Indeed. And a growing number of us are well beyond the consideration stage -- change is underway.

Just last month, BALLE and RSF Social Finance convened about a dozen Community Foundations representing close to $2 billion in assets into a new Community Foundation Circle. This peer-learning group of Community Foundations leaders want to shift their investments toward place-based impact investing. For those unfamiliar, foundations generally invest their funds (and the funds of their community donors) in the stock market and then use the annual ~ 5 percent "earnings" to make grants in their communities. But these foundations have come to realize that investing in Wall Street with their funds rather than investing in their own communities, many of which are suffering mightily right now, is maintaining a system of inequality. And these path-breaking foundation leaders are committed not only to shifts in their own communities but they want to shift the field of all 800 community foundations across the country.

This is a paradigm that is ripe for evolution. Many of us remember years back when the Gates Foundation was widely criticized for making grants to solve health crises and challenges that came in part from the profits they "earned" from investing in companies that were causing health crises and challenges (according to The Nation, Gates Foundation's investments are still undermining its mission). Similarly, a local community foundation official told me early last year how horrified she was when she realized that while their programmatic grants were made primarily in low-income communities, some of their biggest investment returns were coming from predatory pay-day loan companies that harmed those same populations. The opportunity -- or better yet imperative -- ahead is the alignment of assets to mission: the integration of philanthropic gifts and investments for the health of all people in the community where you live.

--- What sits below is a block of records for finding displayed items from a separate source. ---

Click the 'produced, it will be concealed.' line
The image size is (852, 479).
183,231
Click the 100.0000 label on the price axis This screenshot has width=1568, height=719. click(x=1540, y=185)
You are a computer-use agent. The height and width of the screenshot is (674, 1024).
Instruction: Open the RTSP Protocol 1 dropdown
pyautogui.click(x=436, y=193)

In Reading, PA, one of the poorest cities in the nation, and increasingly in other poor areas, "elected officials ... view the systematic building of local economic democracy as a form of survival." "Part of it is understanding that in a globalized economy we have to re-localize as much as possible to keep money circulating here," says Eron Lloyd, the 34-year-old special assistant for policy and sustainability who returned to Reading, his hometown, to join the effort. "The first step is understanding that the status quo does not work. We've done everything you can do from a conventional (economic development) standpoint. We had all these fancy financial instruments right before everything collapsed in the stock market and we lost our shirts."

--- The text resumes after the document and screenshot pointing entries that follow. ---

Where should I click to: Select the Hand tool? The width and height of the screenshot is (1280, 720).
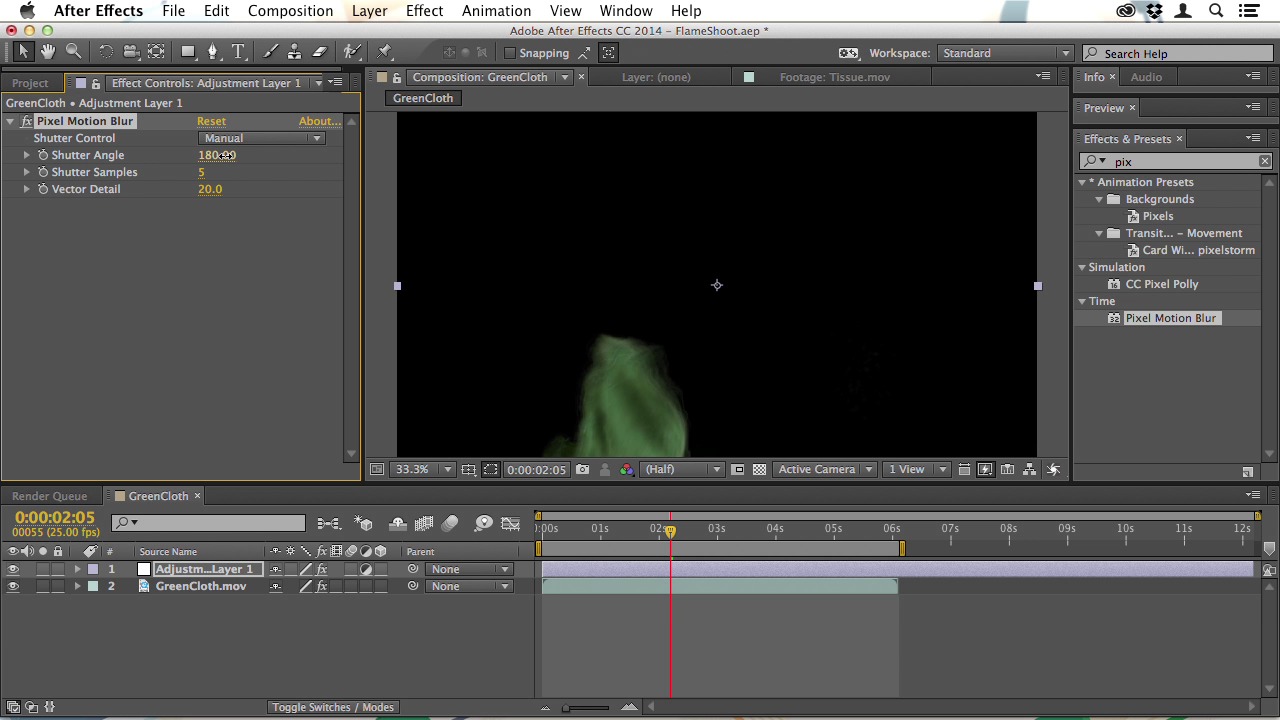tap(48, 52)
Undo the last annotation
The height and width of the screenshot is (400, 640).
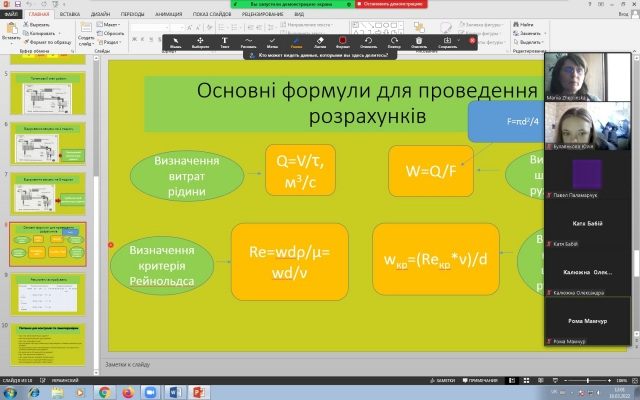pos(369,41)
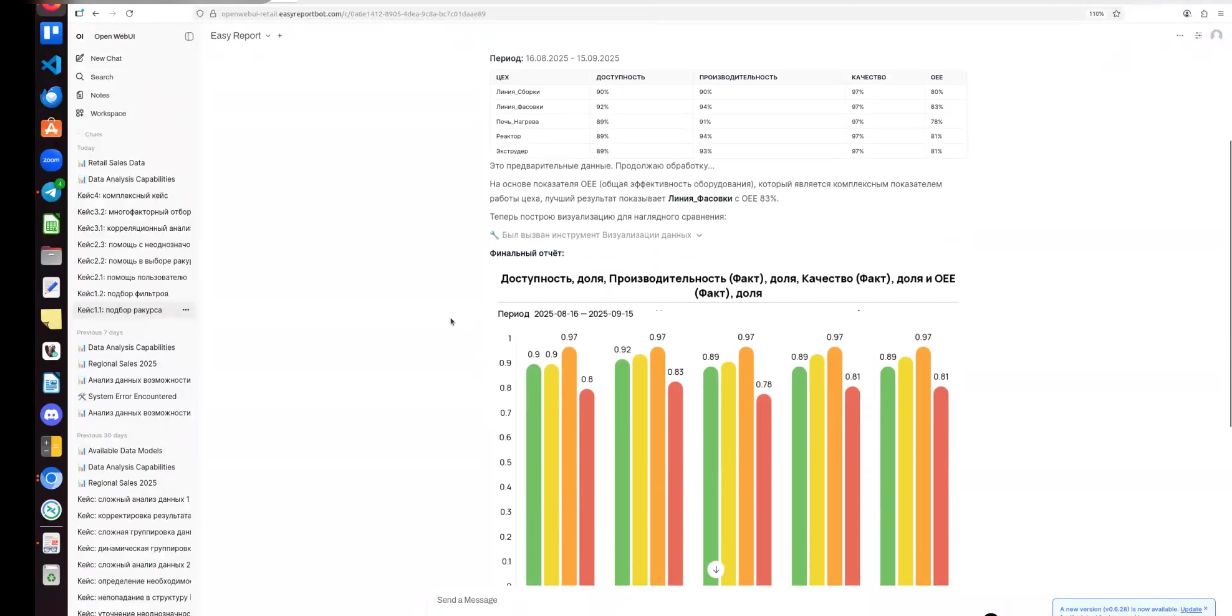The width and height of the screenshot is (1232, 616).
Task: Open options menu for Кейс1.1 chat
Action: click(x=185, y=310)
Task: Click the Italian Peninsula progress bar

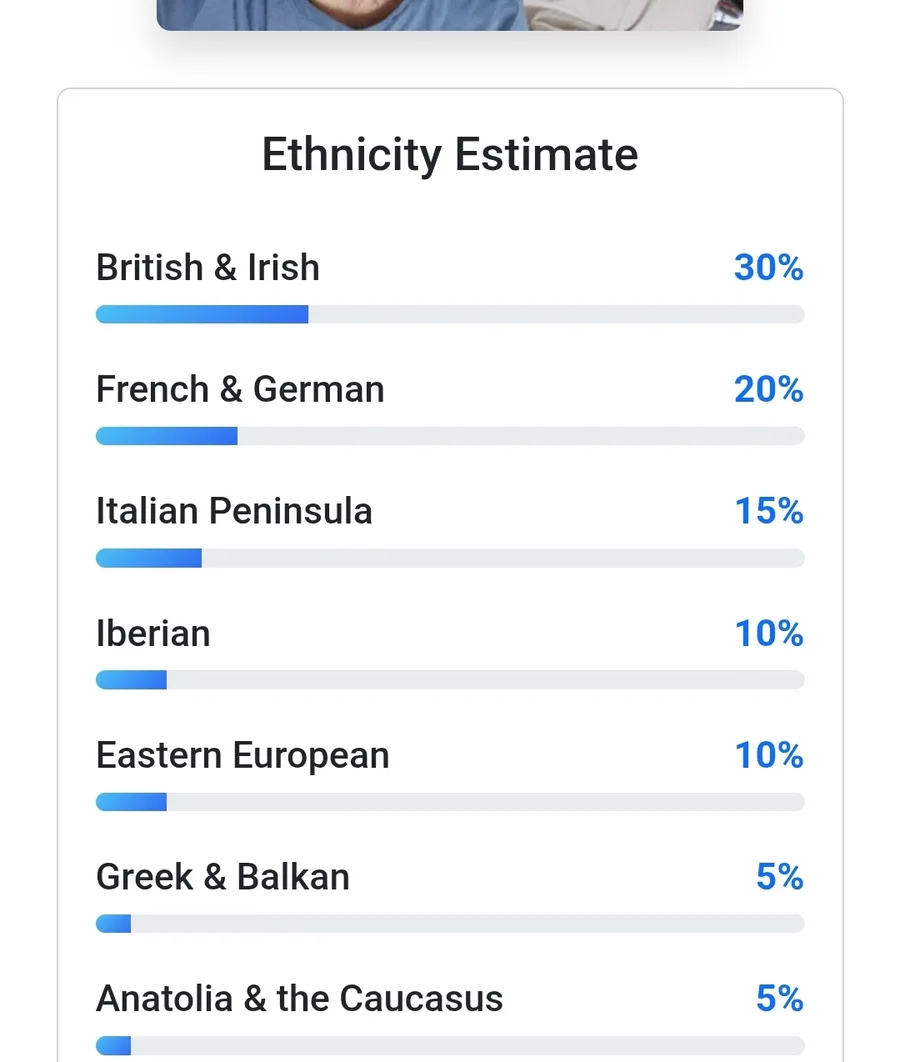Action: (x=450, y=558)
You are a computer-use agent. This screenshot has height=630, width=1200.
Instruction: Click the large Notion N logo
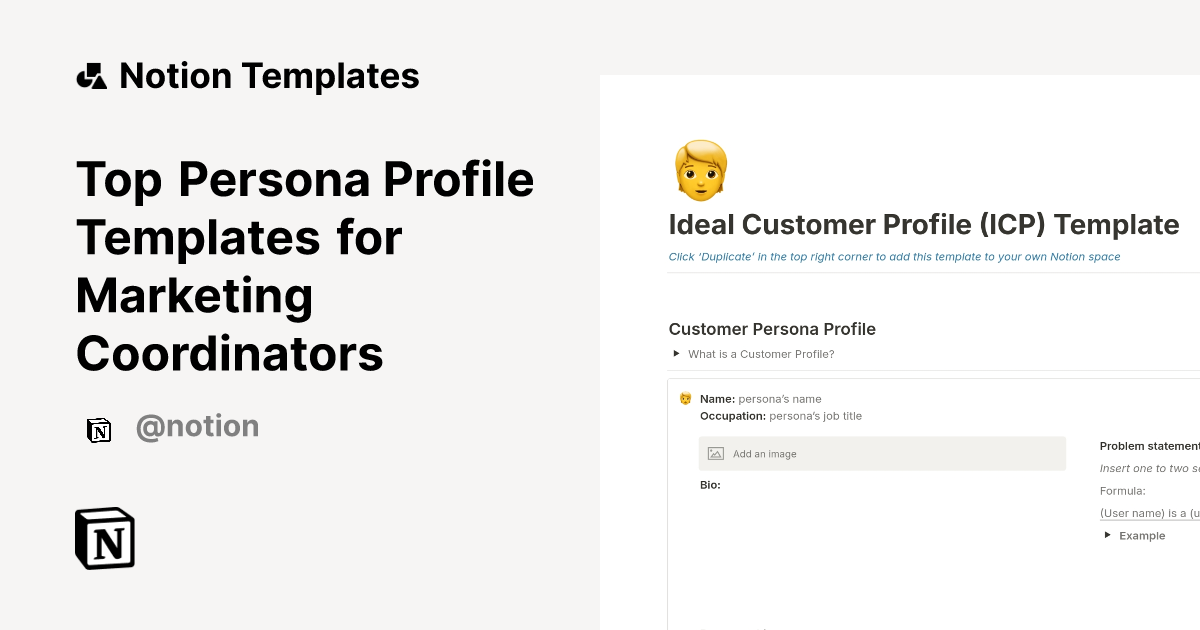104,538
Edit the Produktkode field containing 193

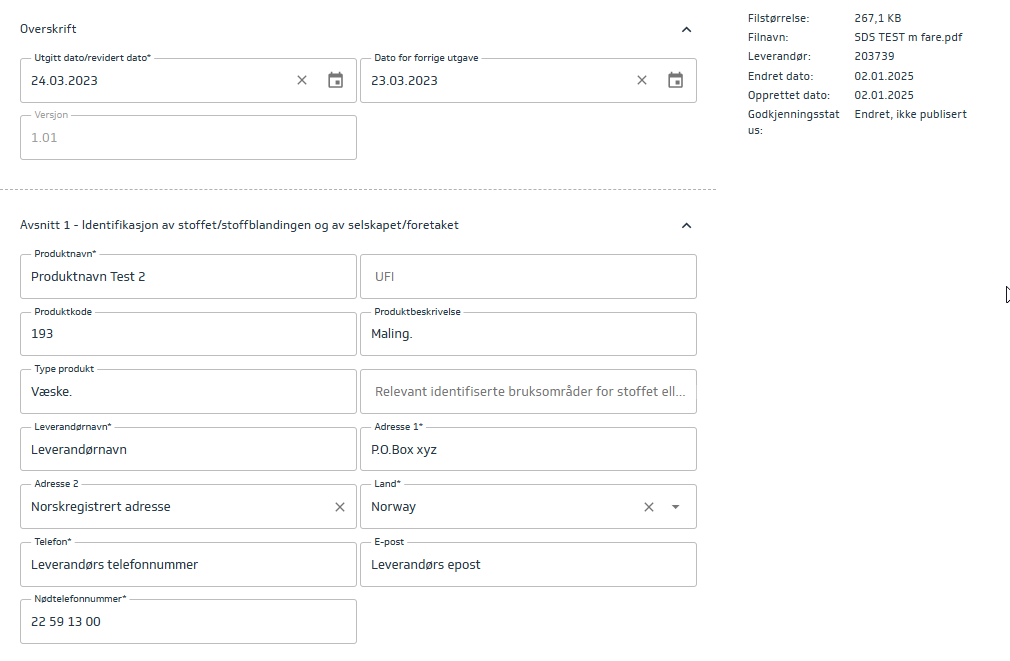coord(188,334)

BALLE and its allies are committed to bringing this kind of common sense back into our economy. Over the coming months, much of our programming, including our annual conference in June, will focus on community capital. It is time to divest from Wall Street and invest instead in the local businesses and organizations that serve our communities and all of our people.

The impact that "financialization" has had on real people in our communities is extreme. The path ahead will not be easy, but it is right and it must be forged. We must replace our failing economy with a system that supports prosperity for all. I am deeply inspired by the courageous and innovative leaders in this circle who are taking the steps to build the path by walking on it.